Evaluate integration with existing JMS/OMS. Standalone RTLS data has limited value. The power comes from integration with your Jail Management System — triggering automated alerts when a keep-separate pair enters the same zone, flagging inmates who haven’t moved in 8 hours, or correlating location data with incident reports. Ask vendors specifically about their API architecture and existing integrations with your JMS vendor.
Assess vendor financial stability and installation base. Correctional RTLS is a 10+ year infrastructure commitment. Vendors without substantial installed bases and stable revenue streams pose significant obsolescence risk. Ask for references from facilities of similar size and security level that have operated the system for 3+ years.

Where Is the Market Heading? The Custody Continuum Vision
The most significant market evolution in 2026 is the drive toward unified tracking across the entire custody spectrum. The Actall-Buddi cooperation announced in March 2026 exemplifies this: combining Actall’s indoor RTLS with Buddi’s community GPS monitoring to track individuals seamlessly as they move from secure facility to work release to full community supervision.

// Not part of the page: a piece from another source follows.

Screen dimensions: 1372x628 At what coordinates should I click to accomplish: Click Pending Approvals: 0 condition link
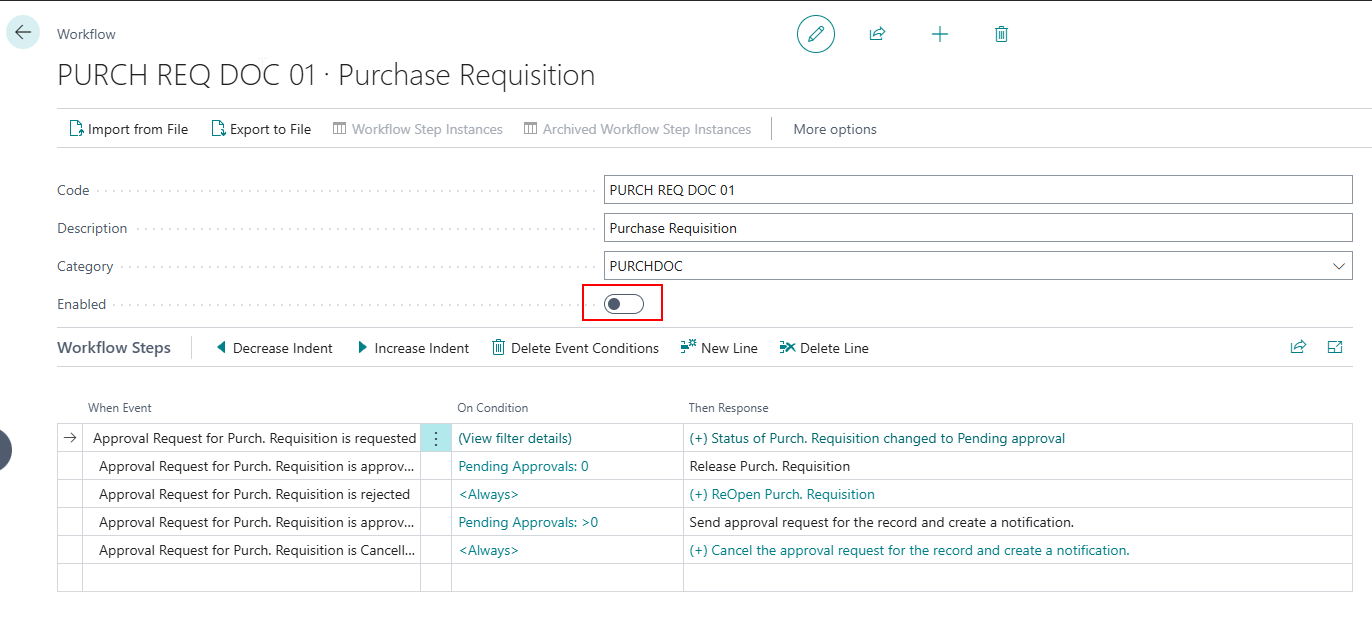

This “custody continuum” concept means that a single platform eventually manages an inmate’s location data from the moment they enter booking through their entire sentence — whether inside a facility, during transport, on day release, or under community supervision with a GPS ankle monitor. The practical implications for agencies are significant: single-vendor procurement, unified reporting, continuous supervision history, and elimination of data gaps during transitions.
REFINE Technology (CO-EYE) is positioned as an OEM hardware supplier in this ecosystem — their BLE i-Bracelet provides the wearable tag component that integrates with facility RTLS platforms, while their GPS ONE ankle monitor covers the community supervision phase. This OEM model allows RTLS system integrators to source reliable, certified wearable hardware without developing their own tags.
For agencies evaluating RTLS in 2026, the key question isn’t just “which system works inside our walls?” — it’s “which vendor ecosystem can grow with us as supervision models evolve beyond pure incarceration?”